Thursday, August 11, 2005


This week it was reported that two of the Michael Jackson jurors have written books about their service. They claim that they were convinced beyond a reasonable doubt that Jackson was guilty, but they finally gave in to the majority and voted “Not Guilty.”

In Allen v. United States (1896), the Supreme Court of the United States approved a trial Judge’s instruction to the jury which was designed to prevent a mistrial by jury disagreement. The “Allen” charge, also referred to as a “dynamite charge,” and as a "shotgun" charge,has been used in some form in the federal and state courts in criminal cases as a last resort to try to avoid a “hung jury.”

The instruction tells the jury members of their right to hold out if they are not convinced, but the instruction reminds the jurors of their duty to listen to and consider the opinions of the other jurors. Paraphrased, the instruction is:

"In a large proportion of cases absolute certainty cannot be expected. Although the verdict must be the verdict of each individual juror, and not a mere acquiescence in the conclusions of his fellows, yet you should examine the question submitted with candor, and with a proper regard and deference to the opinions of each other.

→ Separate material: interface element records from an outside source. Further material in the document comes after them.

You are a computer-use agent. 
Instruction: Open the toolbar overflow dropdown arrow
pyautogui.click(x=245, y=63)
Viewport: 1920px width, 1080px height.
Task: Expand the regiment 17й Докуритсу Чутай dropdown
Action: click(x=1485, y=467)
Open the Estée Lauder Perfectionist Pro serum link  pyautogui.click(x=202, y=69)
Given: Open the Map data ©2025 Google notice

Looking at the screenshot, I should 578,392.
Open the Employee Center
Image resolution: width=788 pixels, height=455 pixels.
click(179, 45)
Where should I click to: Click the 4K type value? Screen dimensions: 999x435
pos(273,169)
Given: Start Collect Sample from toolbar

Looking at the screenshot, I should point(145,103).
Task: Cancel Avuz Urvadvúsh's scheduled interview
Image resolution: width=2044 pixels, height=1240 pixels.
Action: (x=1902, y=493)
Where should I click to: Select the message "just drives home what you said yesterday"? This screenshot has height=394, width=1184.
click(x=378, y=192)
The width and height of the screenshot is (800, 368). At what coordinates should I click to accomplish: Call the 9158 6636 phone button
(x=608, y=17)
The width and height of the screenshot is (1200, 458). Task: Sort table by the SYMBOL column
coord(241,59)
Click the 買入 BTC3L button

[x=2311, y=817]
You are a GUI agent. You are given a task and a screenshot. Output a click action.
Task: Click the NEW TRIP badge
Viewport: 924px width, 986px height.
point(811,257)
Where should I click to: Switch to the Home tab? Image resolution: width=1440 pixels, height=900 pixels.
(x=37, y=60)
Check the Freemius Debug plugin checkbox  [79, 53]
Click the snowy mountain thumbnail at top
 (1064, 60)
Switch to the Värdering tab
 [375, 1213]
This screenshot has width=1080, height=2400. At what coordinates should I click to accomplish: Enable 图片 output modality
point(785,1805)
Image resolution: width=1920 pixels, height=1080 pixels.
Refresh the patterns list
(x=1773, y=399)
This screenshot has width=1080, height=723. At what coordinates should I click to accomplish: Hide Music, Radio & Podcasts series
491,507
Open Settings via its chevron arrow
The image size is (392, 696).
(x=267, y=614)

"It is your duty to decide the case if you can conscientiously do so. You should listen, with a disposition to be convinced, to each other’s arguments. If much the larger number are for conviction, a dissenting juror should consider whether his doubt is a reasonable one which made no impression upon the minds of so many men, equally honest, equally intelligent with himself.

"If, upon the other hand, the majority is for acquittal, the minority ought to ask themselves whether they might not reasonably doubt the correctness of a judgment which was not concurred in by the majority."
Volume 164, United States Reports, page 492.

This type of instruction is truly dynamite when it is given to a criminal case jury which has deliberated for a long period and is divided, say, 10 to two, or 11 to one. The Supreme Court of New Mexico does not allow this instruction to be given, nor any type of “dynamite” charge to be given, during jury deliberations. Our Court requires a modified version of the instruction to be given in every case, but at the beginning of the arguments, following the evidence. Of course a written copy of the instructions goes with the jury for use during deliberations. The New Mexico instruction is as follows:

"Your verdict must represent the considered judgment of each juror. In order to return a verdict, it is necessary that each juror agrees. Your verdict must be unanimous.

"It is your duty to consult with one another and try to reach an agreement. However, you are not required to give up your individual judgment. Each of you must decide the case for yourself, but you must do so only after an impartial consideration of the evidence with your fellow jurors. In the course of your deliberations, do not hesitate to re-examine your own view and change your opinion if you are convinced it is erroneous. But do not surrender your honest conviction as to the weight or effect of evidence solely because of the opinion of your fellow jurors, or for the purpose of reaching a verdict.

"You are judges - judges of the facts. Your sole interest is to ascertain the truth from the evidence in the case." Uniform Jury Instructions - Criminal, Section 14-6008.

In its Use Note, the Court directs: “This instruction must be given in every case. After the jury has retired for deliberation neither this instruction nor any 'shotgun' instruction shall be given." The commentary of the State Bar committee which proposes instructions, points out that the federal rule and the standards of the American Bar Association are in accord with this approach by our Supreme Court.